Generative AI Agents Promise to be a Boon for Hotel Operations — Photo by Oracle Hospitality
This article is part of HN Thematics

As of now, the common sentiment around Generative AI (genAI) and the use of large language models (LLMs) or generative pre-trained transformers (GPTs) for hospitality is centered around chatbots and their ability to answer guest inquiries and, in some cases, complete standard room reservations. While we all inherently grasp that there are applications far more advanced than these already-advanced functionalities, standing above the rest are the AI agents that can be trained to perform specific and rather complex tasks.

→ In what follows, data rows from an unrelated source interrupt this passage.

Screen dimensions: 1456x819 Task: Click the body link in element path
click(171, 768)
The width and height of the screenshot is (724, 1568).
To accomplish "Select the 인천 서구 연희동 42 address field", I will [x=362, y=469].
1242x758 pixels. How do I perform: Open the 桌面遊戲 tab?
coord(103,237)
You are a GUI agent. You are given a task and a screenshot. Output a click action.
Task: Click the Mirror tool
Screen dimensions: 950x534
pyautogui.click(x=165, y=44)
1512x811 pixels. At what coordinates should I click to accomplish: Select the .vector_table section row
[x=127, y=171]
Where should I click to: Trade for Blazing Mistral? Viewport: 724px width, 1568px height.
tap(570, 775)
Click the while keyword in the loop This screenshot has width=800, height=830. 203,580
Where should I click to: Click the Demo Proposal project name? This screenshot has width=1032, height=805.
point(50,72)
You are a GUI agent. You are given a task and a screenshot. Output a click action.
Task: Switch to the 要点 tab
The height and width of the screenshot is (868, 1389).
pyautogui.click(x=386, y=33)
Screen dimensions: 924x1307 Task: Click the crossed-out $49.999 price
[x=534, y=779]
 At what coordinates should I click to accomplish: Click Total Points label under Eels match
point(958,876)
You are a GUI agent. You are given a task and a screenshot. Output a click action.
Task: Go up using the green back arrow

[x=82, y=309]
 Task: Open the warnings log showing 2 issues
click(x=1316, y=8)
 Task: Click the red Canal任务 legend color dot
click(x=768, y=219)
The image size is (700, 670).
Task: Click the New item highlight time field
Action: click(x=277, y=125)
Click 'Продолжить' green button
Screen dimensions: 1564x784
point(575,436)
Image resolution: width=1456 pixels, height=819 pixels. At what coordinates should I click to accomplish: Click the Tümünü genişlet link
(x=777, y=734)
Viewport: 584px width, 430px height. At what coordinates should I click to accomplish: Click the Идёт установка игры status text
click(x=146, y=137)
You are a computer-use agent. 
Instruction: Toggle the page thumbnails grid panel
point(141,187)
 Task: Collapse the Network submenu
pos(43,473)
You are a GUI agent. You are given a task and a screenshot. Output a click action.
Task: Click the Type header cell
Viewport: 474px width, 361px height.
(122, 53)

You might ponder why we don’t already have these available to us, but as Oracle has highlighted in their latest article on the subject, it is best to proceed cautiously, even as a series of powerful AI tools have already been deployed on the Oracle Cloud Infrastructure (OCI) for departments including HR, finance, sales, front desk, SCM and marketing. To answer why caution is advised regarding some potential risks in having bots run operations without human oversight, we can look at one example: a recent court case involving the Canadian travel industry where an AI hallucination caused a lot of headaches for Air Canada, the country’s leading airline.

In this case, a passenger was told by the AI chatbot that they could apply for a reduced bereavement airfare retroactively within 90 days of the flight date. However, this contradicted the corporate policy as stated on the website, which did not allow refunds for travel that had already transpired. The AI had imagined or ‘hallucinated’ something that was inaccurate.

During the subsequent trial, Air Canada was found responsible for the policy as stated by its AI chatbot under the guise of ‘negligent misrepresentation’. It had to honor the refund.

To add my own notes on the case, this is hardly the first or the last time we will see a hallucination cause problems for a company. And the chances for the creation of an inaccurate pattern or model only grow as we start to expand the uses of AI into the territory of ‘agency’. For instance, genAI has been cited as a tremendous tool for automating tasks such as scheduling housekeepers or juggling room reservation assignments. But what if there’s a mistake and room attendants are told to start their shift at 3am or a group room block ends up scattered across an entire 500-key hotel? As a human, I’m already biased in what unfortunate scenarios I can imagine; it’s difficult to predict what an AI will hallucinate because they don’t think quite like we do.

This all said, the benefits of AI agents are far too great to ignore and hotel tech leaders are devoting plenty of resources to QA to minimize the risks, which brings us to an important term for hoteliers to keep in mind regarding the deployment of AI agents: retrieval-augmented generation (RAG).

While out-of-the-box LLMs and GPTs are trained on vast quantities of data, RAG aims to limit the range of responses from an LLM to only those available from your own enterprise data sources or ‘internal knowledge base’. Per its namesake, RAG works to ‘augment’ a human prompt or query into a foundation model by ‘retrieving’ then adding into that prompt the contextually relevant data in order to ‘generate’ a specific AI response or task to be performed.

Whether this augmentation is ruled-based, semantic-based or dependent on AIs interacting with APIs, RAG holds the most promise in the near future to extend the capabilities of genAI immensely for hotels while limiting the risk of hallucinations or the improper handling of transactional data. By giving accurate context to prompts, AI agents can then be tasked and trusted with the use cases that have long been promised but seldom delivered.

Some ideas for where AI agents can take us:

  • Personalized room amenities based on guest preferences
  • Conversationally-driven custom reservations
  • Predictive maintenance with prescriptive repair schedules
  • And yes, organizing team shifts to more efficiently run a property without making anyone wake up in the middle of the night

There’s obviously a ton more happening under the hood to make these technologies a reality; ask your vendors what their RAG roadmap is and how they are supporting this next-level automation.